Cada comienzo de agosto, muchas personas en Argentina participan de este ritual ancestral vinculado con la protección, la salud y el agradecimiento a la Madre Tierra. La costumbre tiene raíces indígenas y se mantiene vigente en varias regiones del país.
El 1° de agosto marca una fecha especial en el calendario cultural argentino: es el Día de la Pachamama, y también el momento en que miles de personas toman caña con ruda, una bebida tradicional cargada de simbolismo y significado espiritual.
Esta costumbre proviene de pueblos originarios de América del Sur y se asocia con la idea de limpiar el cuerpo y el espíritu. La caña, un tipo de alcohol, se mezcla con ramas de ruda, planta a la que se le atribuyen propiedades curativas y protectoras frente a las energías negativas, las enfermedades y la mala suerte.

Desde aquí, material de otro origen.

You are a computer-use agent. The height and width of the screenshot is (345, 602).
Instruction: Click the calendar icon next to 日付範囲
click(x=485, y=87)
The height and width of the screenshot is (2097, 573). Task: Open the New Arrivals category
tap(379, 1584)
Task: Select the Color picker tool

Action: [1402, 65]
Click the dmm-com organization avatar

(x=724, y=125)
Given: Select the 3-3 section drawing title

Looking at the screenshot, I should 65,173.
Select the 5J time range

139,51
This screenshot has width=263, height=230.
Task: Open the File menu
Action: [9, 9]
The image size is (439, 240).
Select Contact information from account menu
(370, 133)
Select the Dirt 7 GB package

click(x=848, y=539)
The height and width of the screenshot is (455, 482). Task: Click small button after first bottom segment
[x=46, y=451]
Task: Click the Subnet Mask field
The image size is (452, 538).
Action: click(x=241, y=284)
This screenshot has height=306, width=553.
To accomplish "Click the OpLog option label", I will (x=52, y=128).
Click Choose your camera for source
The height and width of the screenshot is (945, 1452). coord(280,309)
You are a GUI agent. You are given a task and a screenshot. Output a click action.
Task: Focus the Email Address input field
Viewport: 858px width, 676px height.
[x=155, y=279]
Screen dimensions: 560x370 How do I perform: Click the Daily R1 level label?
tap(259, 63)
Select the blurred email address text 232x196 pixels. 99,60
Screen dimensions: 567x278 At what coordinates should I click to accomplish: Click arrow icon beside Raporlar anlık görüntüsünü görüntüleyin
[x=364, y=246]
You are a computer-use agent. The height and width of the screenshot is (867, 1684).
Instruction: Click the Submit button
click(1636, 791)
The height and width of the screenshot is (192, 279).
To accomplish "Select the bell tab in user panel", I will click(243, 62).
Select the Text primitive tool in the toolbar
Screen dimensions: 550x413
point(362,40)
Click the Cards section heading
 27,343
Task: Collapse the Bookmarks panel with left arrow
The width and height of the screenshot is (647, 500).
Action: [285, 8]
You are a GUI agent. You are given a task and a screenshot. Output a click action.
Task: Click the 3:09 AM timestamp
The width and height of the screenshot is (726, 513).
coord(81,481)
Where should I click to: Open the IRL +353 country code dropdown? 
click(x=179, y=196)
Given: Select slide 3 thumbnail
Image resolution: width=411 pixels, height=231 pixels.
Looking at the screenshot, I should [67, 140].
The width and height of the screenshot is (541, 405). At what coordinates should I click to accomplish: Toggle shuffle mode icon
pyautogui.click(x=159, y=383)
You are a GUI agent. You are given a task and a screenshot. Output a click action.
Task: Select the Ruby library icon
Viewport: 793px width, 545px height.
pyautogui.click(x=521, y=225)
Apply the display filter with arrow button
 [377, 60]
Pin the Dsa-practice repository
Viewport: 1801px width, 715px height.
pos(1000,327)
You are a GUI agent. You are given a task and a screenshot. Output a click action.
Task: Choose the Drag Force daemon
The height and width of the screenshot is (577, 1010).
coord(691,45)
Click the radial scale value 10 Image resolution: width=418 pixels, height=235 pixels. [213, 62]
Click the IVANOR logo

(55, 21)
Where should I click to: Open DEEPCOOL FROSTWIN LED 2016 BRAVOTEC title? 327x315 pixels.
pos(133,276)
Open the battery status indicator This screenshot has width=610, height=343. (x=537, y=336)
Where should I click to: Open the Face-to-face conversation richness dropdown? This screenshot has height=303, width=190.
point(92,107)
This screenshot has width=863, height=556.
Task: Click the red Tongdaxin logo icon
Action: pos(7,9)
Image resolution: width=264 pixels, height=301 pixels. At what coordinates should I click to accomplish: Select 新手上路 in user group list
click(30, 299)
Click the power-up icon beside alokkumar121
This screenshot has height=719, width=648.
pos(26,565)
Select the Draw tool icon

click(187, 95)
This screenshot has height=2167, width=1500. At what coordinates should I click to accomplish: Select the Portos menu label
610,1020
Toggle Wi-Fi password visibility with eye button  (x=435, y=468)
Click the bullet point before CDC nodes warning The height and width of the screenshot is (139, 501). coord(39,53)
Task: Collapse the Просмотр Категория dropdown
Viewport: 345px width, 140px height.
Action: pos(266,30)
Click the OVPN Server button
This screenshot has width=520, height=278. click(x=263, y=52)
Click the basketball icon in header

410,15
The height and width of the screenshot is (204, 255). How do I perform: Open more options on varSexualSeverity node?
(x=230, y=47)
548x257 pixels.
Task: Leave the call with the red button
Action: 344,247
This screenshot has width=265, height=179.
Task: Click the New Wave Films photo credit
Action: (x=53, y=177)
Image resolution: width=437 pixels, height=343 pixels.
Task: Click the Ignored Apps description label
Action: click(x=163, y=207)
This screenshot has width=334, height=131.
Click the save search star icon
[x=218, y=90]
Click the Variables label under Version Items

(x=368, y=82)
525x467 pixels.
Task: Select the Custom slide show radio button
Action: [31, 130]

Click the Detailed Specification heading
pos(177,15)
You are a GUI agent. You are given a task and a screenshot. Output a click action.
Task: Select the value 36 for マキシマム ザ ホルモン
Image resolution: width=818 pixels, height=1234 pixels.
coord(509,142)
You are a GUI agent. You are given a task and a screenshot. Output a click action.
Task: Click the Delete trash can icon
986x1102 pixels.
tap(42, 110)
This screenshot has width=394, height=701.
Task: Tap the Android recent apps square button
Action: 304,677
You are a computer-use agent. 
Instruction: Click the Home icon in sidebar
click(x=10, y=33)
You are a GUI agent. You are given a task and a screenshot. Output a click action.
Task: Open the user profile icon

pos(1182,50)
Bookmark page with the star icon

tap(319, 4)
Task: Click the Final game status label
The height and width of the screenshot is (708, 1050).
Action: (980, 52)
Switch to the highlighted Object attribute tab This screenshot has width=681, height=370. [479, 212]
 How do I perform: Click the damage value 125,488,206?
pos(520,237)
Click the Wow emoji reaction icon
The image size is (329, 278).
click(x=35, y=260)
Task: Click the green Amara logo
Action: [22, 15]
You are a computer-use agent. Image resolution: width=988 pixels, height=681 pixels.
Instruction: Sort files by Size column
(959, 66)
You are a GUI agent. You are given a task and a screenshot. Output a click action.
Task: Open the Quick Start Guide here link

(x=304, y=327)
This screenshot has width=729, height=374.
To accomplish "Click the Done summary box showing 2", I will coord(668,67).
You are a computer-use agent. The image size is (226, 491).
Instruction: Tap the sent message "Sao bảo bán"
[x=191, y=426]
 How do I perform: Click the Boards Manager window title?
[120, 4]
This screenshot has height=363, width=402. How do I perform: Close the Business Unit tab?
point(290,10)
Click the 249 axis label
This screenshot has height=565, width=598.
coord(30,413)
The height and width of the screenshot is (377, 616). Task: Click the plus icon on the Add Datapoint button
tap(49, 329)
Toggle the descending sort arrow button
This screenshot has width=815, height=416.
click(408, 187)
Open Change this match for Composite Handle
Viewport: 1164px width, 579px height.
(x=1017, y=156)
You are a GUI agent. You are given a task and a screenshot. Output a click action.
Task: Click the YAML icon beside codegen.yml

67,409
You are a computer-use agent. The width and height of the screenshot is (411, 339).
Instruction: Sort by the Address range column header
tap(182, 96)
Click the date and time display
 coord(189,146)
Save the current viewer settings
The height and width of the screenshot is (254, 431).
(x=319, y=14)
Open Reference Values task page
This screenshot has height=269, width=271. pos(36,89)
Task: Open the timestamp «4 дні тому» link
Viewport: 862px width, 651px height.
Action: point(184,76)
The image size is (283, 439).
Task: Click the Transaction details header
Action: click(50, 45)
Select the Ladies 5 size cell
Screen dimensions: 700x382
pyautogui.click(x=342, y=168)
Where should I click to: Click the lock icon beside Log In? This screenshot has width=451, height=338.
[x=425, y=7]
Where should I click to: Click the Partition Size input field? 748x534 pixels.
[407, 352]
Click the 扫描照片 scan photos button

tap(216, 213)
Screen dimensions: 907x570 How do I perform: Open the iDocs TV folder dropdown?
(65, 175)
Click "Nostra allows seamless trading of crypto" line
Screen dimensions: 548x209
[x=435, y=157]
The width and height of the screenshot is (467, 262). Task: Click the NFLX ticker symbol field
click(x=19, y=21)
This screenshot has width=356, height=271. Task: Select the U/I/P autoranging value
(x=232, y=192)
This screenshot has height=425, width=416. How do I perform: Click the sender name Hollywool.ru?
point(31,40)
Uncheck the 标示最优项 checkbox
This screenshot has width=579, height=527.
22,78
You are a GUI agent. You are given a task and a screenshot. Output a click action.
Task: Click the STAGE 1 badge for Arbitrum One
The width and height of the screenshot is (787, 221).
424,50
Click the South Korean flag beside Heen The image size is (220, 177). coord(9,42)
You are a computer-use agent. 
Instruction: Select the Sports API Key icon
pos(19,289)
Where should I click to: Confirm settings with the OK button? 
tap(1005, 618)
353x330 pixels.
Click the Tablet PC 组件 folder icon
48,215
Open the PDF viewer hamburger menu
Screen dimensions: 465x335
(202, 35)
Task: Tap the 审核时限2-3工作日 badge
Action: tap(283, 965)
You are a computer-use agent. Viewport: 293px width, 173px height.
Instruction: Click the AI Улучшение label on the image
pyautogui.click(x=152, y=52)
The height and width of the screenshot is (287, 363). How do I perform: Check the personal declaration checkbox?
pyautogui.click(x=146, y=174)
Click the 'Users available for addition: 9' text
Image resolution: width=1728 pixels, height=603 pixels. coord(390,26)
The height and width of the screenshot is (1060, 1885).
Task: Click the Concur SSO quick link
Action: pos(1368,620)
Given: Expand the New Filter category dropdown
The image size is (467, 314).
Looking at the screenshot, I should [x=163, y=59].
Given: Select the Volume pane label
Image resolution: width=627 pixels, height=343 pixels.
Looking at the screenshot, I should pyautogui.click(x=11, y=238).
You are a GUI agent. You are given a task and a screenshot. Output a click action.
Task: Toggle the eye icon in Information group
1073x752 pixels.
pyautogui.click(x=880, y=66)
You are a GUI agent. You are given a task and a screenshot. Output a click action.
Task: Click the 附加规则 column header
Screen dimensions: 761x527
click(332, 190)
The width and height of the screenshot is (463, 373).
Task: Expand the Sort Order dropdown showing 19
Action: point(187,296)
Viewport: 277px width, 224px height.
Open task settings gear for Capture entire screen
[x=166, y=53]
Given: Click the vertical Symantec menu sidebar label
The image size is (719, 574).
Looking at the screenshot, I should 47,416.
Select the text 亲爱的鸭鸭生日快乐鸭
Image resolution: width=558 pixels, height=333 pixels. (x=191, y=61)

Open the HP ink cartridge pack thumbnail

El ritual consiste en beber algunos sorbos —preferentemente en ayunas— para agradecer por el ciclo que termina y pedir protección para el nuevo. Se prepara con anticipación, dejando macerar la ruda en caña o ginebra por al menos una semana antes de consumirla.
Esta práctica, aún muy presente en el noroeste argentino y otros puntos del país, es un ejemplo del sincretismo entre creencias indígenas y tradiciones populares, y busca mantener viva la conexión con la naturaleza y los saberes ancestrales.